== Stored data entries ==
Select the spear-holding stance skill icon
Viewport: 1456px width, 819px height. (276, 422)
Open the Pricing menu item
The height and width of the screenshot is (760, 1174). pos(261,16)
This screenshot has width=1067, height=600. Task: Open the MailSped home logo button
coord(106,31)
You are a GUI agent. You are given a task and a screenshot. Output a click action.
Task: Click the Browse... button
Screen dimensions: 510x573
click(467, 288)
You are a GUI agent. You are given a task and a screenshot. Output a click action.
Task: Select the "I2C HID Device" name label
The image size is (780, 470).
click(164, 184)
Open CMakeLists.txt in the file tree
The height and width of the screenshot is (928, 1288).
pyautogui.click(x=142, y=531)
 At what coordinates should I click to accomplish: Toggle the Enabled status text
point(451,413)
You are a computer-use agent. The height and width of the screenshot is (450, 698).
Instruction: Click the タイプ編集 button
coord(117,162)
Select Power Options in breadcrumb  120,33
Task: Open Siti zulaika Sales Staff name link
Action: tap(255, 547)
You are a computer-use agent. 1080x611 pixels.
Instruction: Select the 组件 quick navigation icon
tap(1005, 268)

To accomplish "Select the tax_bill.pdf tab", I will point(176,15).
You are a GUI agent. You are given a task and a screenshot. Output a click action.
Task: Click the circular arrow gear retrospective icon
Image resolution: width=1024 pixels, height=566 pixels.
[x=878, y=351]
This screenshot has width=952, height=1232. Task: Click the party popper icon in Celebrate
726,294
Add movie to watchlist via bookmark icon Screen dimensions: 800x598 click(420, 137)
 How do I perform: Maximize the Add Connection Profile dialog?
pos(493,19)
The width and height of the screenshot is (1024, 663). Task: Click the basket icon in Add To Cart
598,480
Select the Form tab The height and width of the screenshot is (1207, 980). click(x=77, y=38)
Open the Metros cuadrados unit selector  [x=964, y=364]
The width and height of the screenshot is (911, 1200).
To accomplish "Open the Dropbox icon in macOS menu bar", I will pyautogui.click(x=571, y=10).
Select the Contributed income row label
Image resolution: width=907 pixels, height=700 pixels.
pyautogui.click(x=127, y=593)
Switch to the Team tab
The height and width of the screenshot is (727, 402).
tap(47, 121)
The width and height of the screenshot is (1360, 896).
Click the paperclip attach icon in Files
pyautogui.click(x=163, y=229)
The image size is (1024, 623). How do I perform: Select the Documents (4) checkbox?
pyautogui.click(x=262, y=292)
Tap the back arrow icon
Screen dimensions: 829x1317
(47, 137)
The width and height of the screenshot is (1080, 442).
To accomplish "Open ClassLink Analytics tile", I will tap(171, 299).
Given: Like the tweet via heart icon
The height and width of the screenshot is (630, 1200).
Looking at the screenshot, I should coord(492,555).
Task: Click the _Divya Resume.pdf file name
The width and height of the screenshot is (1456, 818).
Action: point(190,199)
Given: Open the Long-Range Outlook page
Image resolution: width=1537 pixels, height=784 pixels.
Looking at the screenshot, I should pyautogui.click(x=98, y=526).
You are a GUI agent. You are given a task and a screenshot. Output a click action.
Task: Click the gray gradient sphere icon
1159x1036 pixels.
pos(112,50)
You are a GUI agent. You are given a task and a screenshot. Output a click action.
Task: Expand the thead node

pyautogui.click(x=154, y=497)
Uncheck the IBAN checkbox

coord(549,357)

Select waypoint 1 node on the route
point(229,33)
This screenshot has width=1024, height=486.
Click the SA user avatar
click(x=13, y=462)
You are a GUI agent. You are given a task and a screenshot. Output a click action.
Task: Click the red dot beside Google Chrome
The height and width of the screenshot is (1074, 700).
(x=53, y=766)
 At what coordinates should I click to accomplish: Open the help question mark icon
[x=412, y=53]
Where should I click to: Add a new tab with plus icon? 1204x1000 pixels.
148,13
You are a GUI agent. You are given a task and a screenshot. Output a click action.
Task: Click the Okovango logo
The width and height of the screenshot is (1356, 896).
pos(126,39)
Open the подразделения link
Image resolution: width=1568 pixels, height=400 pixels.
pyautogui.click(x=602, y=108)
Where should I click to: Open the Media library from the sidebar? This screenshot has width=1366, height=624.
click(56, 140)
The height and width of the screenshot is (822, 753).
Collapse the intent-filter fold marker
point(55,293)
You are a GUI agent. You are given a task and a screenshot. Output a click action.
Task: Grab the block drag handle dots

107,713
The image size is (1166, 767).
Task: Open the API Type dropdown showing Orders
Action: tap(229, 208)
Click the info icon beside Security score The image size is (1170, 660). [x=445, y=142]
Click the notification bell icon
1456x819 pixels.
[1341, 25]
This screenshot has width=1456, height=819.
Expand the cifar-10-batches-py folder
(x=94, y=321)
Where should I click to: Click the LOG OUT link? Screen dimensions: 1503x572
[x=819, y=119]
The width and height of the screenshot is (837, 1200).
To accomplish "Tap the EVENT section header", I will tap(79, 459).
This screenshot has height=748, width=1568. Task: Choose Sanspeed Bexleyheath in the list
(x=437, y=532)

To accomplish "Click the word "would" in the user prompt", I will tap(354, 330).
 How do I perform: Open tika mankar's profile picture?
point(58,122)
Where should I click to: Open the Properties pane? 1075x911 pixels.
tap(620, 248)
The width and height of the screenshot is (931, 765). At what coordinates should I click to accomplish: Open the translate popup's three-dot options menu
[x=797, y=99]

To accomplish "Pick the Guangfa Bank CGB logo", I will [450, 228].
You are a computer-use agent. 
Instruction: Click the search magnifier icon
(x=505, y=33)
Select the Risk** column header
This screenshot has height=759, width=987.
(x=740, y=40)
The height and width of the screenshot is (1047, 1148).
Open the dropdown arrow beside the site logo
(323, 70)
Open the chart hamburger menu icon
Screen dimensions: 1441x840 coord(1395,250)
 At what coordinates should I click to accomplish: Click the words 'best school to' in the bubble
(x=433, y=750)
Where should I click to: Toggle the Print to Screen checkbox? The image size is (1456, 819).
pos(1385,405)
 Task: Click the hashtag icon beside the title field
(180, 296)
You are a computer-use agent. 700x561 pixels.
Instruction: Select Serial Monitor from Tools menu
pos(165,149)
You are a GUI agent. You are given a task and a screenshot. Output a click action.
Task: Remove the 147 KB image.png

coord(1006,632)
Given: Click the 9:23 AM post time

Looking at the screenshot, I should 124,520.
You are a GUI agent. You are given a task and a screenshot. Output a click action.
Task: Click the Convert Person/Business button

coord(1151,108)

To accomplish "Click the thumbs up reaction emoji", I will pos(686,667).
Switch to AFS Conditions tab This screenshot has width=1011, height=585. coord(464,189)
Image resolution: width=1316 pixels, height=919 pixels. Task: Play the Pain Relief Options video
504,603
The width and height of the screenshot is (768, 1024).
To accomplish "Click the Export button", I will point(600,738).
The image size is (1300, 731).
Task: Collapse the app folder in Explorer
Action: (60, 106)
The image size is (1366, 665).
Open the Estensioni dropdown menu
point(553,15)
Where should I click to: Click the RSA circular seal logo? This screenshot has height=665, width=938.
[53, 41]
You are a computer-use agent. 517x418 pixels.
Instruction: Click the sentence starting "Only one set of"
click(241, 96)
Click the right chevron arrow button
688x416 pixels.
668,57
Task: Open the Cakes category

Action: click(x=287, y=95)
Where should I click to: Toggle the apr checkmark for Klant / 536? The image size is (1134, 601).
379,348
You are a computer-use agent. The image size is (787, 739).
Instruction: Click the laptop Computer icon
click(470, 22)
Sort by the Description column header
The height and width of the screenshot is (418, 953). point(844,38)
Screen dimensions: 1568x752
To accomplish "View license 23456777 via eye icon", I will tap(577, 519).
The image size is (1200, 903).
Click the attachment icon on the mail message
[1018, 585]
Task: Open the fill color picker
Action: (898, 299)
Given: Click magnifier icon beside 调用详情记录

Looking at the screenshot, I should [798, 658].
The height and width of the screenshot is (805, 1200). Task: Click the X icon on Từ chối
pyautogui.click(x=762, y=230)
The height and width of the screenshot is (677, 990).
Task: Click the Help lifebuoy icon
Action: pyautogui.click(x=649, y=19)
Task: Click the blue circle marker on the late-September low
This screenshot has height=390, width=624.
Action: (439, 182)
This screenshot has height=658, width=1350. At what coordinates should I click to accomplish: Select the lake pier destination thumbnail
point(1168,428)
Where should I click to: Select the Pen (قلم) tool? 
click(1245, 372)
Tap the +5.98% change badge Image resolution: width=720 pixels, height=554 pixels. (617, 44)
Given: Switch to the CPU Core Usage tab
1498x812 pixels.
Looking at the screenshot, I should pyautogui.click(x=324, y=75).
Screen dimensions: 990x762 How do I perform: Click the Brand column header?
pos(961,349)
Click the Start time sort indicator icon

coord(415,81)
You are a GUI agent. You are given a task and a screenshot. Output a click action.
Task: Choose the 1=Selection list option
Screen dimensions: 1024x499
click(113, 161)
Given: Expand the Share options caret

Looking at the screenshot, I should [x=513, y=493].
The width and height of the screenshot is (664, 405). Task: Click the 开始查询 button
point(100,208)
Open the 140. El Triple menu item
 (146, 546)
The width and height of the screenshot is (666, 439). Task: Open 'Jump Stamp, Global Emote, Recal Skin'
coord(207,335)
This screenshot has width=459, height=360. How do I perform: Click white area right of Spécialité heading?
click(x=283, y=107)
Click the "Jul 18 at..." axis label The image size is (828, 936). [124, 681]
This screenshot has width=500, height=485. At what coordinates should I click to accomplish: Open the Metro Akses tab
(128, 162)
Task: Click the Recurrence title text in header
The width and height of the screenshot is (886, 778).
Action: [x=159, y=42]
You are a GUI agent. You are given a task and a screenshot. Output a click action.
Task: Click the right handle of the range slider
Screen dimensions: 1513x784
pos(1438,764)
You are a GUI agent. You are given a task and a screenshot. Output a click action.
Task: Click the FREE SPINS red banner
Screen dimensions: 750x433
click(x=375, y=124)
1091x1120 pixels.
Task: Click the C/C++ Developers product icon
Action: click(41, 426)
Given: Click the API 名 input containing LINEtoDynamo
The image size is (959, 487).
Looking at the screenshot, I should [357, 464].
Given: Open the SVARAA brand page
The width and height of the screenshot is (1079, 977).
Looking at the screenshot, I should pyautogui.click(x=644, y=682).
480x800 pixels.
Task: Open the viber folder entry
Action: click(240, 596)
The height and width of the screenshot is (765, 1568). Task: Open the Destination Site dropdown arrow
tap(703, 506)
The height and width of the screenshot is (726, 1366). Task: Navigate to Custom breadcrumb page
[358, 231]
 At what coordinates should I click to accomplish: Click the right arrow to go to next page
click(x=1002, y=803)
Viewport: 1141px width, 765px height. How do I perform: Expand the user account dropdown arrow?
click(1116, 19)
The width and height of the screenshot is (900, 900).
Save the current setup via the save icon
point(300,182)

== Requirement ==
All that is needed is the exact run of lines above from the line containing "Task: Choose the 1=Selection list option" through the line containing "Task: Click the FREE SPINS red banner", both of them included.

== Output of the exercise ==
Task: Choose the 1=Selection list option
Screen dimensions: 1024x499
click(113, 161)
Given: Expand the Share options caret

Looking at the screenshot, I should [x=513, y=493].
The width and height of the screenshot is (664, 405). Task: Click the 开始查询 button
point(100,208)
Open the 140. El Triple menu item
 (146, 546)
The width and height of the screenshot is (666, 439). Task: Open 'Jump Stamp, Global Emote, Recal Skin'
coord(207,335)
This screenshot has width=459, height=360. How do I perform: Click white area right of Spécialité heading?
click(x=283, y=107)
Click the "Jul 18 at..." axis label The image size is (828, 936). [124, 681]
This screenshot has width=500, height=485. At what coordinates should I click to accomplish: Open the Metro Akses tab
(128, 162)
Task: Click the Recurrence title text in header
The width and height of the screenshot is (886, 778).
Action: [x=159, y=42]
You are a GUI agent. You are given a task and a screenshot. Output a click action.
Task: Click the right handle of the range slider
Screen dimensions: 1513x784
pos(1438,764)
You are a GUI agent. You are given a task and a screenshot. Output a click action.
Task: Click the FREE SPINS red banner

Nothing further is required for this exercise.